Amazon Scraper – Modern, robust and responsive full‑stack

This project was also built to learn and improve knowledge about APIs, backend, Node.js, etc.

It's also useful when searching for products.

Backend

[Node.js] [Express] [Axios] [JSDOM] [Helmet] [Compression] [Morgan] [Rate Limit]

Frontend

[Vite] [Tailwind CSS] [Font Awesome] [Google Fonts] [HTML5] [CSS3] [JavaScript]

Testes (frontend)

[Vitest] [JSDOM]

Preview

Preview 1

Preview 2

Preview 3

A complete full‑stack project showcasing a modern product search experience for Amazon Brazil, with a production‑ready backend and a performant, responsive frontend.

It combines engineering best practices (security, caching, rate limits, observability) with modern UI/UX (Tailwind, Dark Mode, animations, filters, infinite scroll). Use it as a portfolio piece, learning base, or a foundation for advanced solutions.

Why this project matters

  • Demonstrates the full cycle: API → parsing (JSDOM) → modern UI → live metrics.
  • Production‑grade backend: rate limiting, cache, logs, Helmet, compression, health check, metrics, graceful shutdown.
  • Modern UX: Tailwind, Dark Mode, rich product cards, filters, animations, infinite scroll.
  • Clear separation of concerns, easy to understand and extend.

Architecture

  • server/ (Node.js + Express)
    • REST endpoints: /api/scrape, /api/health, /api/metrics.
    • Scraping with axios + jsdom and robust CSS selectors.
    • Security/perf: helmet, compression, morgan, express-rate-limit.
    • In‑memory cache with TTL to reduce latency and load.
    • Input validation, centralized error handling, graceful shutdown.
  • client/ (Vite + Tailwind)
    • Search with rich feedback (spinner, friendly errors).
    • Product cards with hover, rating badge, external link.
    • Persistent Dark Mode (localStorage), mobile‑first responsive grid.
    • Filters (min/max price, min rating, Prime) and infinite scroll pagination.
    • Metrics panel pulling /api/metrics (5s polling).

Simplified flow:

  1. User searches → frontend calls /api/scrape?keyword=....
  2. Backend fetches Amazon HTML, parses with jsdom, normalizes and returns data.
  3. Frontend renders in batches (better UX), supports filters and live metrics.

Getting started

Prereq: Node 20.19+ or 22.12+ (recommended).
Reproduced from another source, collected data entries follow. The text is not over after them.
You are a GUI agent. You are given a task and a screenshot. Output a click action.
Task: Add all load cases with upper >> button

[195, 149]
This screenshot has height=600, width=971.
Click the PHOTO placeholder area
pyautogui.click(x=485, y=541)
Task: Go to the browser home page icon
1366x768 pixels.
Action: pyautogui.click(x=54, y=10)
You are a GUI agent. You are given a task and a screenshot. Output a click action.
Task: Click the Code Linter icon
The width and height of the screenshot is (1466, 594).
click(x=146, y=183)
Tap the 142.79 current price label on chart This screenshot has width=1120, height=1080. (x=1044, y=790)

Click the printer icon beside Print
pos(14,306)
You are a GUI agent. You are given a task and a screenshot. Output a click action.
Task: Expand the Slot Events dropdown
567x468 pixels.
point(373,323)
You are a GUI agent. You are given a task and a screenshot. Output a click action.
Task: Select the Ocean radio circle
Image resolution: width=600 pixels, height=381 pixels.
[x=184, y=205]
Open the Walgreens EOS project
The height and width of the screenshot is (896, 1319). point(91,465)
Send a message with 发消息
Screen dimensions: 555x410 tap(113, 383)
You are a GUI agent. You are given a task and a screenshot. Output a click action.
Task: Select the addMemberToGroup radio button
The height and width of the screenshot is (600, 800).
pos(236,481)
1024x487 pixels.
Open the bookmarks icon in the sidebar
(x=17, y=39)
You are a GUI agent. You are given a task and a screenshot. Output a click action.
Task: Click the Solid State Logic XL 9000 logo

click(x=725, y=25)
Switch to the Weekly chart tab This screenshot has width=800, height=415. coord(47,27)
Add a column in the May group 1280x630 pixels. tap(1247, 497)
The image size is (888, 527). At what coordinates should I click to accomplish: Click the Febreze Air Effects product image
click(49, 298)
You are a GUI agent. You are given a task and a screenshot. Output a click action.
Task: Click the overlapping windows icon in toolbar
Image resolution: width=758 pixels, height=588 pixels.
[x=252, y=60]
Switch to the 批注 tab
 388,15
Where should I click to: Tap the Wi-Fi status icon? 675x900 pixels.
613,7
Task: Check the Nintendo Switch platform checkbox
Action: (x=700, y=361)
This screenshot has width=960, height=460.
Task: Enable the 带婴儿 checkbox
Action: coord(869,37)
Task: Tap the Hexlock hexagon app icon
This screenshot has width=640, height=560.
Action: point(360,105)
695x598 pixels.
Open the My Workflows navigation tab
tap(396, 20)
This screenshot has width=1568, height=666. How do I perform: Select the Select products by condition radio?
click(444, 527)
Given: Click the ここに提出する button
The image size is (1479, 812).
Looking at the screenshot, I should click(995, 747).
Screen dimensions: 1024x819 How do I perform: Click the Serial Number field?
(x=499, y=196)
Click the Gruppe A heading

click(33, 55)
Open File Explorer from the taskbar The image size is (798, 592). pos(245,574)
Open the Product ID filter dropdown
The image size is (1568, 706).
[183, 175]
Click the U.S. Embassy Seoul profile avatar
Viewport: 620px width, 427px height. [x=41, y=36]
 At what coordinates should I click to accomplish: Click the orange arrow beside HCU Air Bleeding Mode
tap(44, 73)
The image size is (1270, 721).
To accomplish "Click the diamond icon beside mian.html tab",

On Windows, prefer nvm‑windows.

  1. Install dependencies
cd C:\Users\User\Desktop\amazon_scraper_fullstackAPI-master
npm install
npm run install-client
  1. Development (two terminals)
  • Backend
npm start
  • Frontend
cd client
npm run dev

Open: http://localhost:5173

  1. Production (serve built frontend)
cd client
npm run build
cd ..
npm start

Open: http://localhost:3000

  1. Environment variables (optional – create .env at the root)
PORT=3000
REQUEST_TIMEOUT_MS=12000
CACHE_TTL_MS=60000
RATE_LIMIT_MAX=15

Endpoints

  • GET /api/health – basic health check.
  • GET /api/metrics – in‑memory metrics (totalRequests, scrapeRequests, cacheHits, rateLimited, memory, uptime).
  • GET /api/scrape?keyword=keyboard – returns products with { id, title, price, rating, reviews, imageUrl, productUrl } and total.

Example (short):

{
  "success": true,
  "keyword": "keyboard",
  "products": [ { "id": 1, "title": "...", "price": "R$ 199,90" } ],
  "total": 24,
  "timestamp": "2024-..."
}

Key improvements

  • Frontend (UI/UX)
    • Tailwind CSS with modern look, gradients and glassmorphism.
    • Dark Mode toggle with persistence.
    • Rich product cards, rating badge, “View on Amazon” button.
    • Smooth loading spinner, friendly error messages, auto‑scroll to results.
    • Filters: min/max price (BRL), min rating, Prime only.
    • Infinite scroll with batched rendering.
    • Live metrics panel (polling /api/metrics).
  • Backend (hardening)
    • Helmet, compression, morgan (logs), CORS, configurable rate limiting.
    • In‑memory cache with TTL and cacheHits counter.
    • Input validation and clearer error messages.
    • /api/metrics for observability.
    • Graceful shutdown and centralized error handler.

Technical notes

  • jsdom parsing is more reliable than regex for dynamic DOM; selectors may need updates as Amazon changes HTML.
  • In‑memory cache is simple and effective; for production, prefer Redis.
  • Rate limiting guards against abuse; tune via .env.
  • Tailwind enables fast, consistent UI iteration.
  • Infinite scroll improves perceived performance; classic pagination can be added if SEO matters.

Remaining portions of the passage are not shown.